Mike Bell and Phil Moody look at the importance of soil"s chemical fertility to its long-term health
Department of Primary
Industries and Fisheries principal
agronomist and project
leader Mike Bell.]
The current interest in soil health in Australian agricultural systems has tended to focus solidly on soil biota and the interactions between biota and management practices (for example tillage and crop rotation). However it is important not to overlook the fact that soil chemical fertility (both the rate at which chemical properties change and the management practices employed to counter these changes) is just as important to long-term soil health.
Nutrient balances, fertiliser application strategies, rates of acidification and subsequent amelioration and soil organic matter management are key components of soil chemical fertility. Development and implementation of management practices to address chemical fertility issues will have long-term implications for sustainable land management.
The northern grains region is dominated by alkaline heavy clay (Vertosol) soils, although there are smaller but important areas of Kandosols in the west and Red Ferrosols in the east and far north.
The high seasonal rainfall variability in the region (while countered somewhat by good water-holding capacity in some deeper Vertosols), combined with often (originally) high starting soil fertility, has presented particular problems for the economically sustainable maintenance of chemical fertility in these systems.

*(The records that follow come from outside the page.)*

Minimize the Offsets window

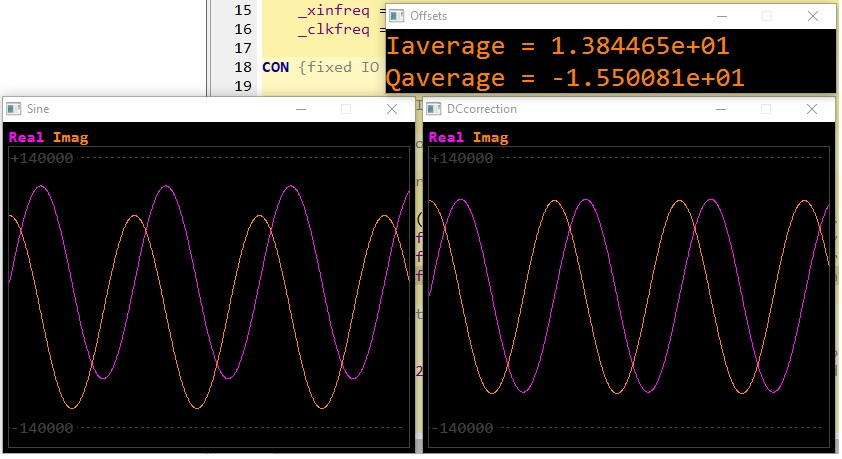pos(720,16)
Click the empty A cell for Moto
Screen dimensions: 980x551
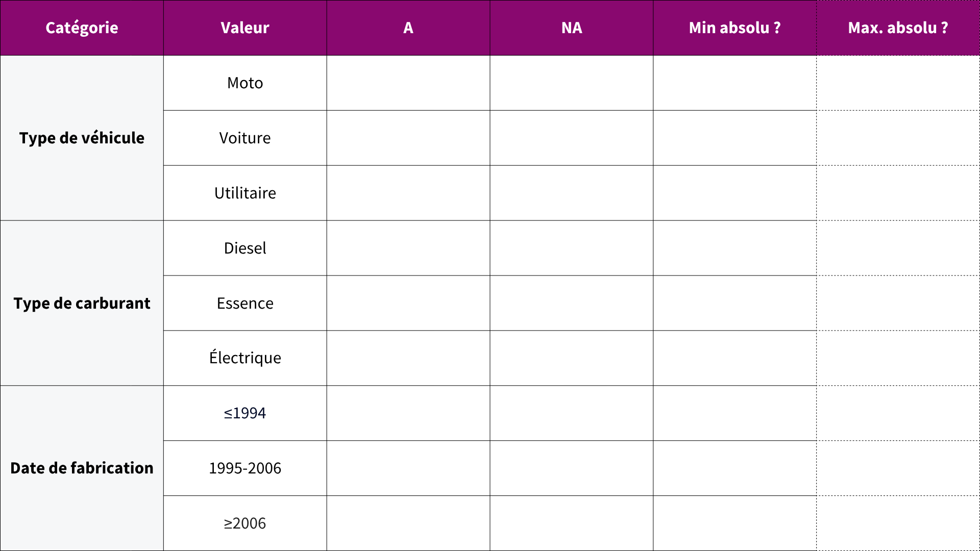coord(408,83)

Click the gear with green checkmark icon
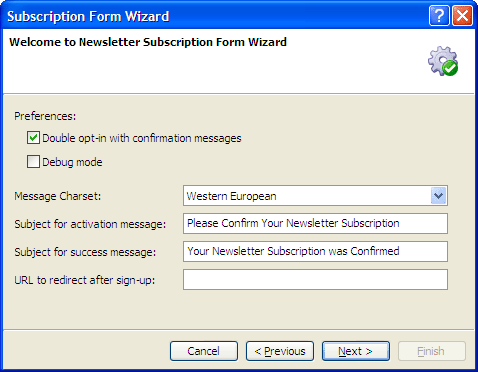point(443,61)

The following are examples for rainfed cropping systems on the Darling Downs and the inland Burnett regions of southern Queensland.
The inland Burnett and nearby Darling Downs provide interesting contrasts in cropping systems and subsequent challenges to maintaining sustainable nutrient balances.

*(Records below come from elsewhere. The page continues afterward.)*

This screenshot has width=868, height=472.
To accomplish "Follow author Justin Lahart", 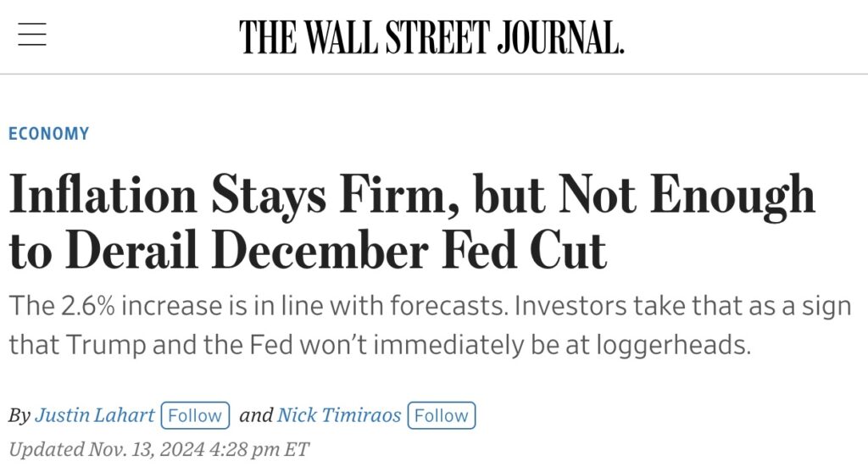I will pos(195,415).
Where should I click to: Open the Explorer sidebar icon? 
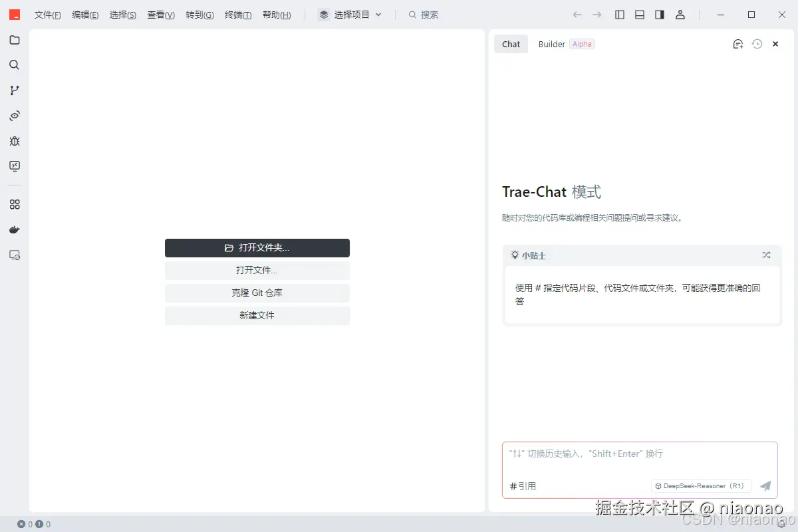[15, 40]
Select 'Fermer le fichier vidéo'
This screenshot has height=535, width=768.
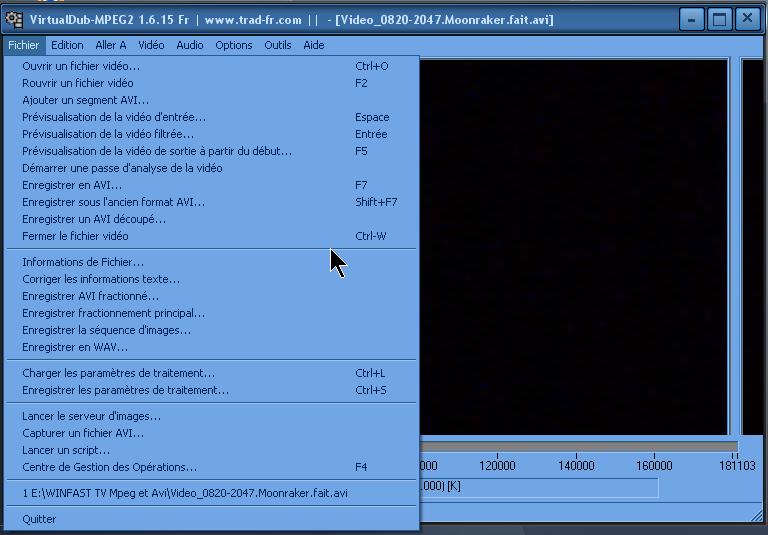tap(75, 236)
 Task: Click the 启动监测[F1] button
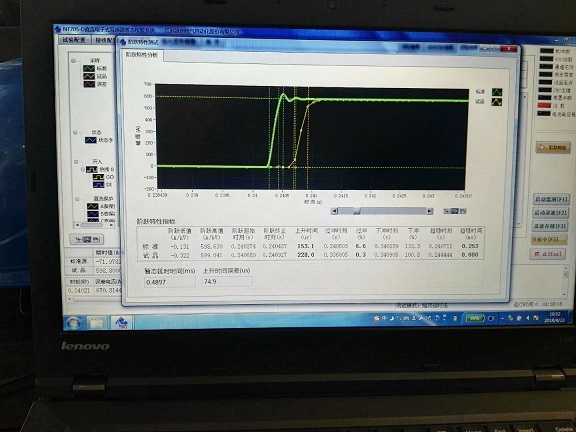coord(551,199)
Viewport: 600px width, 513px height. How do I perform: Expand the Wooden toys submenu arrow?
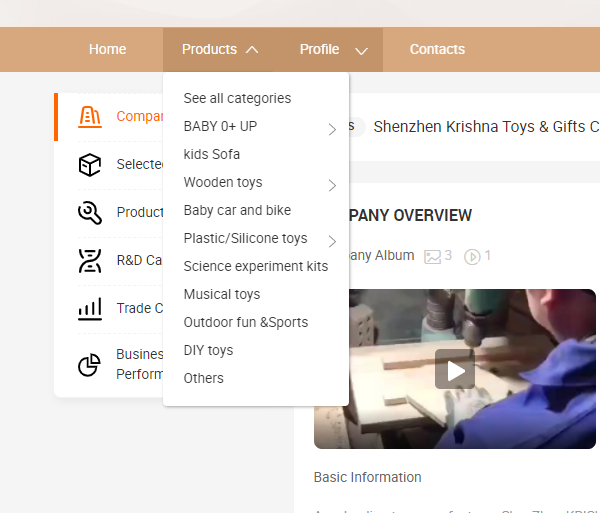coord(332,185)
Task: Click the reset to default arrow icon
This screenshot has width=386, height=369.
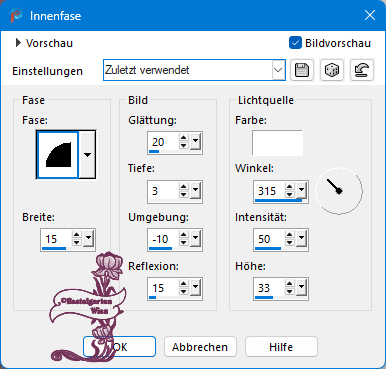Action: click(x=362, y=70)
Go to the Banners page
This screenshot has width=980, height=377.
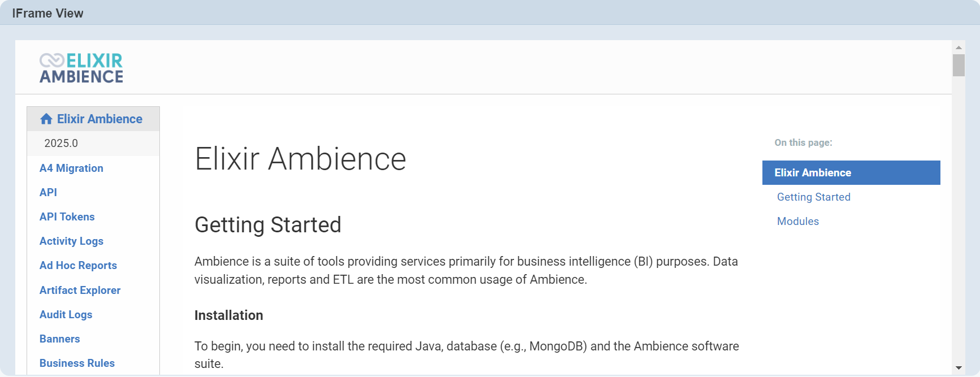point(59,339)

The neutral-alkaline pH, high background fertility and cereal grain-dominated cropping systems of the Darling Downs have resulted in an overwhelming focus on nitrogen fertility, although in more recent years responses to phosphorus and zinc inputs have become important in some areas.
Farm records of fertiliser inputs and grain removal over the past 40 to 45 years have allowed tentative nutrient budgets to be undertaken for this system, with the example of sorghum shown in Figure 1.
Figure 1. Case study of nutrient balance for sorghum crops on the Darling Downs each decade from 1960
Figure 2. Case study of nutrient balance for peanut/maize cropping in the inland Burnett from 1984 to 2000
Sorghum yields have increased dramatically from an average of one tonne per hectare in the decade of the 1960s to more than 6.5 tonnes a hectare since 2000. During this period nitrogen inputs have risen from nil to more than 130kg/ha, phosphorus inputs have risen from nil to about 7kg/ha but have stalled over the past 15 years and zinc is now a common component of phosphorus fertiliser blends.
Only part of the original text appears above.